_STATED TASK 1_
Please format the records, from the start of the records through the line containing "October (876, 981)", as a two-column CSV with the header input,output. Give one row per record, with its text and its answer each in a single quoted field and any line breaks turned into spaces.

In accordance with Article 22 of the Protocol to the African Charter on Human and Peoples' Rights on the Establishment of an African Court on Human and Peoples' Rights (hereinafter referred to as "the Protocol") and Rule 9(2) of the Rules of Procedure of the Court (hereinafter referred to as "the Rules"), Judge Modibo SACKO, a national of Mali, did not hear the Application.

In the Matter of

Ibrahima PODIOUGOU AND OTHERS

*Represented* by:

Confédération Syndicale des travailleurs du Mali ; and

Fédération Nationale des Mines et de l’Energie (FENAME)

Versus

REPUBLIC OF MALI

Represented by:

Mr. Youssouf DIARRA, Director General of State Litigation;

Mr. Ibrahima KEITA, Deputy Director General of State Litigation; and

Mr. Yacouba KONE, Deputy Director of National Procedures.

_PROVIDED ENTRIES_

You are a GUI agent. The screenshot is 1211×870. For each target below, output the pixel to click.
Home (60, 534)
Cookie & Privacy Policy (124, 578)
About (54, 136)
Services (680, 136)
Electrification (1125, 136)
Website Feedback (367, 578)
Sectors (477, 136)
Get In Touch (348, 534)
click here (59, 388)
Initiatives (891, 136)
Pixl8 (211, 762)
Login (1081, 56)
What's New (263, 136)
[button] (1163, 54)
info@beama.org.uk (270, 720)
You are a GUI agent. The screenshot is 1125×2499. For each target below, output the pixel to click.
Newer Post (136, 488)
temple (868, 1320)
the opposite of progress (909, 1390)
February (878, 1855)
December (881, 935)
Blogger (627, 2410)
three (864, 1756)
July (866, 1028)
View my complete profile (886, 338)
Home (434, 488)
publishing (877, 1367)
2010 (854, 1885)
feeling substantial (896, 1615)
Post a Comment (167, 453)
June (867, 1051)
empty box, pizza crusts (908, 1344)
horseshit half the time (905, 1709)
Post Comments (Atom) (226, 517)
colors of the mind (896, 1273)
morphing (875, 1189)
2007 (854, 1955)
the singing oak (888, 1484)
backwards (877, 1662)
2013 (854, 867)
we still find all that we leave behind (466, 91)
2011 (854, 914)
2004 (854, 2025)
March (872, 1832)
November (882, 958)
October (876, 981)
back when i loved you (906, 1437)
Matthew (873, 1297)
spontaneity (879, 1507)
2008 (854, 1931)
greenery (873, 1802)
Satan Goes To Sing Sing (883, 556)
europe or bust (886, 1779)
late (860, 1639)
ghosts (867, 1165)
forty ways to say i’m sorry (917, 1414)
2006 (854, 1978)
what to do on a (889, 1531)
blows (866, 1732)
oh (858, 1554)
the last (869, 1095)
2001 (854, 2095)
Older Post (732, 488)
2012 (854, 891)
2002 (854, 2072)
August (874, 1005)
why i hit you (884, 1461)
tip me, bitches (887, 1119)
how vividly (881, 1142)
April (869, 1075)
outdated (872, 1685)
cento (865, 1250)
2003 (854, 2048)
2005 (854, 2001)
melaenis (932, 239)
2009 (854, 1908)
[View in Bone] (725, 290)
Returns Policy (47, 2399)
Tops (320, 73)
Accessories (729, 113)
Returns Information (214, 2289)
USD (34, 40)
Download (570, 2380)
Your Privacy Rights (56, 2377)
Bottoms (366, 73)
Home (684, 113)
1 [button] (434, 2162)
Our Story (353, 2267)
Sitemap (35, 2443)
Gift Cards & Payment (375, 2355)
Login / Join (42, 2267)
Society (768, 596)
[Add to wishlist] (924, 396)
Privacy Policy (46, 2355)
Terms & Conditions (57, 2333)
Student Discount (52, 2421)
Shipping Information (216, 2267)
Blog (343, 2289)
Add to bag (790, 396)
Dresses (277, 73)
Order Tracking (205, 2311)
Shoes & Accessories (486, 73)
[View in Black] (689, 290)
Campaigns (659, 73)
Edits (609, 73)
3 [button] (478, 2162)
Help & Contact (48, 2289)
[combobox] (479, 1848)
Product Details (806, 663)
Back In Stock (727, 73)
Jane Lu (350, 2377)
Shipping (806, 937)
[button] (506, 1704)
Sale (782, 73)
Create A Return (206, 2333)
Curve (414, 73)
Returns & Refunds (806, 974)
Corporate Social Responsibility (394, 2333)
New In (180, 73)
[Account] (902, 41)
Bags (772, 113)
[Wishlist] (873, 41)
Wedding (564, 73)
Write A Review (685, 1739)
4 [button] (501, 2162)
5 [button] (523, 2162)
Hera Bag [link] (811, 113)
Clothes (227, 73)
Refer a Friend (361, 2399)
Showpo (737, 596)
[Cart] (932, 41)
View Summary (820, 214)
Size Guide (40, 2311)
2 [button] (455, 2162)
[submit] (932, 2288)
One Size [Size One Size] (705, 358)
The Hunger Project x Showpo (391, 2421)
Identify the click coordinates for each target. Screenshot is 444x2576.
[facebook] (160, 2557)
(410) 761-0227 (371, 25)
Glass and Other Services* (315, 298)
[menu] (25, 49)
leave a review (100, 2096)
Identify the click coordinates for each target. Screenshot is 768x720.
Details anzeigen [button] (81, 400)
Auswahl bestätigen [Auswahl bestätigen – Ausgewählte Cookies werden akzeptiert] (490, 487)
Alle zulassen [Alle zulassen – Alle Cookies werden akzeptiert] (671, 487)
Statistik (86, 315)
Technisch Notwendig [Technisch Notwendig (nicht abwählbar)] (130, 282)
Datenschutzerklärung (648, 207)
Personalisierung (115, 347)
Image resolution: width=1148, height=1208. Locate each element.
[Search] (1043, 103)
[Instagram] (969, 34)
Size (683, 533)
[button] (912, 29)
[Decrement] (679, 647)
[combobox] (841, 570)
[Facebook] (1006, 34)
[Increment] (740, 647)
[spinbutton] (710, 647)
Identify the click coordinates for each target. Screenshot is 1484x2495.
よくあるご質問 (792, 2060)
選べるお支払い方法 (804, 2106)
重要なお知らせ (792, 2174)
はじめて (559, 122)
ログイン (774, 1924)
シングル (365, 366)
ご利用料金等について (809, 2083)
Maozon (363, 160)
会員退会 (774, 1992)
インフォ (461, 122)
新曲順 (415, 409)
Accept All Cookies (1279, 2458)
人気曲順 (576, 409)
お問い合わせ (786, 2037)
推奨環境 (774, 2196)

_STATED TASK 2_
Write out the court document from "Ibrahima PODIOUGOU AND" to "de l’Energie (FENAME)".

_COMPLETE RESPONSE 1_
input,output
"You are a GUI agent. The screenshot is 1211×870. For each target below, output the pixel to click. Home","(60, 534)"
"Cookie & Privacy Policy","(124, 578)"
"About","(54, 136)"
"Services","(680, 136)"
"Electrification","(1125, 136)"
"Website Feedback","(367, 578)"
"Sectors","(477, 136)"
"Get In Touch","(348, 534)"
"click here","(59, 388)"
"Initiatives","(891, 136)"
"Pixl8","(211, 762)"
"Login","(1081, 56)"
"What's New","(263, 136)"
"[button]","(1163, 54)"
"info@beama.org.uk","(270, 720)"
"You are a GUI agent. The screenshot is 1125×2499. For each target below, output the pixel to click. Newer Post","(136, 488)"
"temple","(868, 1320)"
"the opposite of progress","(909, 1390)"
"February","(878, 1855)"
"December","(881, 935)"
"Blogger","(627, 2410)"
"three","(864, 1756)"
"July","(866, 1028)"
"View my complete profile","(886, 338)"
"Home","(434, 488)"
"publishing","(877, 1367)"
"2010","(854, 1885)"
"feeling substantial","(896, 1615)"
"Post a Comment","(167, 453)"
"June","(867, 1051)"
"empty box, pizza crusts","(908, 1344)"
"horseshit half the time","(905, 1709)"
"Post Comments (Atom)","(226, 517)"
"colors of the mind","(896, 1273)"
"morphing","(875, 1189)"
"2007","(854, 1955)"
"the singing oak","(888, 1484)"
"backwards","(877, 1662)"
"2013","(854, 867)"
"we still find all that we leave behind","(466, 91)"
"2011","(854, 914)"
"2004","(854, 2025)"
"March","(872, 1832)"
"November","(882, 958)"
"October","(876, 981)"

_COMPLETE RESPONSE 2_
Ibrahima PODIOUGOU AND OTHERS

*Represented* by:

Confédération Syndicale des travailleurs du Mali ; and

Fédération Nationale des Mines et de l’Energie (FENAME)